══ Data provided

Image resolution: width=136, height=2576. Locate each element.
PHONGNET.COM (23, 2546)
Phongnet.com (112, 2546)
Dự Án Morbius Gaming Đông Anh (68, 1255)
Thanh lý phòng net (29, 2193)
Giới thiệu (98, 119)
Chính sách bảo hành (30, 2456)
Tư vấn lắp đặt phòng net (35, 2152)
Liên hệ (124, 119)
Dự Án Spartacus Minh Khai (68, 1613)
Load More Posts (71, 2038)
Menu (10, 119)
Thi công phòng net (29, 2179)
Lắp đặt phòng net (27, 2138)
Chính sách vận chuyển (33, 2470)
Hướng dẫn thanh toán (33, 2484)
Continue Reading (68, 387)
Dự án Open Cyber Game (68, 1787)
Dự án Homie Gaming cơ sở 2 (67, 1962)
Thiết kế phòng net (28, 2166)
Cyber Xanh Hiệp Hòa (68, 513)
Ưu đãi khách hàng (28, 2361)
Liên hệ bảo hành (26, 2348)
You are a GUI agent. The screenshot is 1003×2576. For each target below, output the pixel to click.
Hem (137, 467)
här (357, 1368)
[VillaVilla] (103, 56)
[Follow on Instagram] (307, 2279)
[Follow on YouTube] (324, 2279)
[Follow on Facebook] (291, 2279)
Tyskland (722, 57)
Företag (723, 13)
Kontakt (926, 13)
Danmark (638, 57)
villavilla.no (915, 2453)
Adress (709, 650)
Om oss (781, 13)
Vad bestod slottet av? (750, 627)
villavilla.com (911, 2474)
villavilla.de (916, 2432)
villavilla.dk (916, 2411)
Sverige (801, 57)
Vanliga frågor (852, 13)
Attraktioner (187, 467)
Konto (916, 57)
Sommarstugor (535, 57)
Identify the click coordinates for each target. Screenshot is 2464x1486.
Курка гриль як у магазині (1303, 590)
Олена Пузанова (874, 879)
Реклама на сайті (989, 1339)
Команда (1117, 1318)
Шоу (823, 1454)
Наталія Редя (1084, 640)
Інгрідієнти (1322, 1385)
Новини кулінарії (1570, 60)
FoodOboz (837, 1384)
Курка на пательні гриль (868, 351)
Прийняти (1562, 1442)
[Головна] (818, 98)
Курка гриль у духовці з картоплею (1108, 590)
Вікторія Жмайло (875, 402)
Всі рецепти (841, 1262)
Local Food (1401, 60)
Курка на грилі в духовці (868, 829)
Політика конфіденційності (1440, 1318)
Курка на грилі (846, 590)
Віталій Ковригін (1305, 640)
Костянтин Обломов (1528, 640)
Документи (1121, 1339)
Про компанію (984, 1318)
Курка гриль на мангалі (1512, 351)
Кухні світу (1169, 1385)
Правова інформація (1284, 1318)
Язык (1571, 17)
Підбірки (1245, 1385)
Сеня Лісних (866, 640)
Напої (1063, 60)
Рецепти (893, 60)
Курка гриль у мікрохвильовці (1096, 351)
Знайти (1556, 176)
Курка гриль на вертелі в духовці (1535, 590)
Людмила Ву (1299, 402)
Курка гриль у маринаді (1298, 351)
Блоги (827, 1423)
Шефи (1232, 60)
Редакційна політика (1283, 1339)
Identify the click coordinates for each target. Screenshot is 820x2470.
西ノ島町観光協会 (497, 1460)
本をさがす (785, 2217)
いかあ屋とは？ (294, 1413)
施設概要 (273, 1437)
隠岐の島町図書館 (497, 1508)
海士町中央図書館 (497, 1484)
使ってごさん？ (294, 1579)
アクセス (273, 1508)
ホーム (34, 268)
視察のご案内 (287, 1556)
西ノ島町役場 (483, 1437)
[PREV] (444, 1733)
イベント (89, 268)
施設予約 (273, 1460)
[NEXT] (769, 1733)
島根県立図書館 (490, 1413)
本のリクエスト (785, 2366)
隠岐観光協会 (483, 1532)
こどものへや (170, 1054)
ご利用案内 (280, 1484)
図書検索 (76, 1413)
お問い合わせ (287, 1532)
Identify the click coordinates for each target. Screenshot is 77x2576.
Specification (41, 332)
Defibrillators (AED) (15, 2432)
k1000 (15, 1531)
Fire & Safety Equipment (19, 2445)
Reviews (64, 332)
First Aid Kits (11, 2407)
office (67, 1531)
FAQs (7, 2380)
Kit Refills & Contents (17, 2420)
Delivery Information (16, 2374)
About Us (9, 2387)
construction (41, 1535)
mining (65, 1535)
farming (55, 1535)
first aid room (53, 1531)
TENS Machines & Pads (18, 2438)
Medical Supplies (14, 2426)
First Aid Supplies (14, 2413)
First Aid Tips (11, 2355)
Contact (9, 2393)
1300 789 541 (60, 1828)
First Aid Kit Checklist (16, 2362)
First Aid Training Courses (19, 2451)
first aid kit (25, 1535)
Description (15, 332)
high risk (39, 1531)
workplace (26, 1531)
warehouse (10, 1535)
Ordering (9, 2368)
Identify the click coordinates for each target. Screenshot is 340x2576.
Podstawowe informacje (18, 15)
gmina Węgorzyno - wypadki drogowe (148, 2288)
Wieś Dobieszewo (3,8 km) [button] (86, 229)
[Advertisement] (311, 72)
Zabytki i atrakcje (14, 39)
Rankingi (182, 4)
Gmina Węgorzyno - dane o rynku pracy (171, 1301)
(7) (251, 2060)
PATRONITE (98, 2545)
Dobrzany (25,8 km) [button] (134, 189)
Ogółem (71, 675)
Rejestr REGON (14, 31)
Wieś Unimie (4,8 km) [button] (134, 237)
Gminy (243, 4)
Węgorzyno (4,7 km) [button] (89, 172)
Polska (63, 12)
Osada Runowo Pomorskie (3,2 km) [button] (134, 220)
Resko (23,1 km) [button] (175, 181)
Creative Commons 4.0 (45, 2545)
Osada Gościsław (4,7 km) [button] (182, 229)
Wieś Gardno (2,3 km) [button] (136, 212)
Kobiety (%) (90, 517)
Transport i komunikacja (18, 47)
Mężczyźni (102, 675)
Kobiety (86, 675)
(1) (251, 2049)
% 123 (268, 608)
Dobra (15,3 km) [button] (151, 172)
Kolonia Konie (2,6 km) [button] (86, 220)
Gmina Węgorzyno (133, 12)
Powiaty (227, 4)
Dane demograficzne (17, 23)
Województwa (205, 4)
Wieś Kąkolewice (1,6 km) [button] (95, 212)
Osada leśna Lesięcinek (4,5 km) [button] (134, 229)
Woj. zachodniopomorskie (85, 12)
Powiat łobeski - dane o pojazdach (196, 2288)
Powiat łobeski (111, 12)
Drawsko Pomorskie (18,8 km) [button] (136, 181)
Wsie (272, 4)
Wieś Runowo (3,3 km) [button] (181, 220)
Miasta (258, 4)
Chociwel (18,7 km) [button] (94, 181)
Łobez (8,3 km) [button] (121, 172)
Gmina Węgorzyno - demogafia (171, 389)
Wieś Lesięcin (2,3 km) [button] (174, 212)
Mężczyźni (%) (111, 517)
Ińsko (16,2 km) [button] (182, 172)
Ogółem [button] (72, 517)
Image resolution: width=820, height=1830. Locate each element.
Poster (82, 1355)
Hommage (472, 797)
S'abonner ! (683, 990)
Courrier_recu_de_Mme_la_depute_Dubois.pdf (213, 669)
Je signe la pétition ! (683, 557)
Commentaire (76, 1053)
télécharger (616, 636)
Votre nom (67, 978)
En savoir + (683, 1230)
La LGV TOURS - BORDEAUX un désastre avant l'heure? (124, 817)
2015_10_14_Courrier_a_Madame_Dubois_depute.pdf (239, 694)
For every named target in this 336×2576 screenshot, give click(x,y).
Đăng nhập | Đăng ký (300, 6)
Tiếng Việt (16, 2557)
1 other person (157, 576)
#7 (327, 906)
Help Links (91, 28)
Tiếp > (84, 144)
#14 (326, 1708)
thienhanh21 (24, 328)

════

## Exercise directions
From the records above, pull out every line containing the word "Cyber".

## Task solution
Dự án Open Cyber Game (68, 1787)
Cyber Xanh Hiệp Hòa (68, 513)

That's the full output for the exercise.